This measure aims to penalize India for continuing to buy Russian energy commodities, most importantly crude oil. So far, the Indian government has refrained from issuing any directive to halt Russian crude imports, a stance supported by robust import flow data. Nevertheless, Indian refiners have already issued more tenders for non-Russian crude for September–October delivery.
India’s commodity exports to the US are minimal, including 53 kbd of blending components in 2024 or occasional seasonal gasoline flows to the US West Coast. However, at 44.3 Mt in 2024, Indian imports of US commodities are significant. For comparison, China, the largest recipient of seaborne US commodities, imported 90 Mt in 2024.

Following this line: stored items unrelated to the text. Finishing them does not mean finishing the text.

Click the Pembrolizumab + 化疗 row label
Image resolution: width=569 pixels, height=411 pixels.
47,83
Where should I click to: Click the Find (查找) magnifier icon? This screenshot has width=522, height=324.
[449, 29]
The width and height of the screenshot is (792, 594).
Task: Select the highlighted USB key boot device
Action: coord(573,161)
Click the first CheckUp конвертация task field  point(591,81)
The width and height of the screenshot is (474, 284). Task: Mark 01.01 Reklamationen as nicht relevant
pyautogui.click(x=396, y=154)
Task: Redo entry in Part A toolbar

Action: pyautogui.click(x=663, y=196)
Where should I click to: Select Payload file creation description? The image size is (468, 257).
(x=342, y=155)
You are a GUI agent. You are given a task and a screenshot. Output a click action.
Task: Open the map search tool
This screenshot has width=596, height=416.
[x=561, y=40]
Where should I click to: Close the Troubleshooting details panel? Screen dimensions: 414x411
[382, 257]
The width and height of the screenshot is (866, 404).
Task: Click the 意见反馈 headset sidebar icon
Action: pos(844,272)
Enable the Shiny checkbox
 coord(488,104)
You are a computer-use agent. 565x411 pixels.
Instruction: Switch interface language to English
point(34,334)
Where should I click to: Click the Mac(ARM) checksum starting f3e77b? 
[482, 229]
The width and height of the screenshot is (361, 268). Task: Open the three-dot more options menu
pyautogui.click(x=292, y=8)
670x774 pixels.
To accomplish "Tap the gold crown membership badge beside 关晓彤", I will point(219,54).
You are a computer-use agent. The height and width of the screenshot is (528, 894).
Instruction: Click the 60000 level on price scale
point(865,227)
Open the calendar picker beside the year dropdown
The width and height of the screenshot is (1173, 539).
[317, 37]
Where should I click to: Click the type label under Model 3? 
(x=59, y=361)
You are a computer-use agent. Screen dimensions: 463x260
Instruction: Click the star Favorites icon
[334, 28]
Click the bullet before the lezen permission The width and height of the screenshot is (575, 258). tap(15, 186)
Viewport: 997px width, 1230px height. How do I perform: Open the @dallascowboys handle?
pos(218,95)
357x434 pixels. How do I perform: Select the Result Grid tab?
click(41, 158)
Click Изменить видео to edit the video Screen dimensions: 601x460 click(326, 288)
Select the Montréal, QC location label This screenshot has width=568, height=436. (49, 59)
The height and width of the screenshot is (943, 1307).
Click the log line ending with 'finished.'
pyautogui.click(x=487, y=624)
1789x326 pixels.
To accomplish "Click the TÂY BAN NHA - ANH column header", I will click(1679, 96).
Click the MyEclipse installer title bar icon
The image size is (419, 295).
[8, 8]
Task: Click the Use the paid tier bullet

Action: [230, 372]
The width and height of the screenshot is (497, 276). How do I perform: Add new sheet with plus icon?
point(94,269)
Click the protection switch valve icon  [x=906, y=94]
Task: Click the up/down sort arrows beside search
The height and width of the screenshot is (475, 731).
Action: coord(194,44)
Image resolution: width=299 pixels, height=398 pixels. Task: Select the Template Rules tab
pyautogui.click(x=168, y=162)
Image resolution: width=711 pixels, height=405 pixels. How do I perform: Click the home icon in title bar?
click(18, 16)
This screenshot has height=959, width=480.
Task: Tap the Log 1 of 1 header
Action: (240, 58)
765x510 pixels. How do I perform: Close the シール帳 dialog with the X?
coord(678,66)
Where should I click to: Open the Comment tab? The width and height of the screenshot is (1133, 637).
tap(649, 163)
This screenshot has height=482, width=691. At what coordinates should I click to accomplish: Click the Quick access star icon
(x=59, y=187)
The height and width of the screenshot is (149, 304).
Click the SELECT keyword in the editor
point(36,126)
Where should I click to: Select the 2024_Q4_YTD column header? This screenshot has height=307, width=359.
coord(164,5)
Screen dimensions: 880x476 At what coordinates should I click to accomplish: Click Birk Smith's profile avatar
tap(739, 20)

Which US commodities does India import, and in a hypothetical scenario of Indian retaliation, could these supplies be replaced with alternative sources?
Source: Kpler
Among the major commodities, India has the lowest reliance on US crude, which held a 3.0% share of total Indian imports last year, totaling 150 kbd (excluding Canadian grades exported via the US Gulf Coast). In 2025 year-to-date, volumes have increased to 210 kbd, with the vast majority consisting of light sweet grades such as Midland. On the other hand, the 80 kbd flow of Canada’s heavy sour Cold Lake Blend exported via the US would likely not be affected should India aim to retaliate against the US tariff measures. Light sweet US crude could be substituted by Middle Eastern Murban and Umm Lulu, which are slightly sourer but comparable in density. In general, Indian refiners favor distillate-heavy grades, which could also incentivize a shift away from gasoline-rich WTI and Midland. In terms of refining economics, replacing non-discounted US barrels is more feasible than substituting cheap Russian crude. Indian buying of medium sour US grades such as Mars and Poseidon halted in early 2023 amid tightening global availability of heavy molecules (Russia sanctions, OPEC+ production cuts) and US refiners scrambling to source replacements.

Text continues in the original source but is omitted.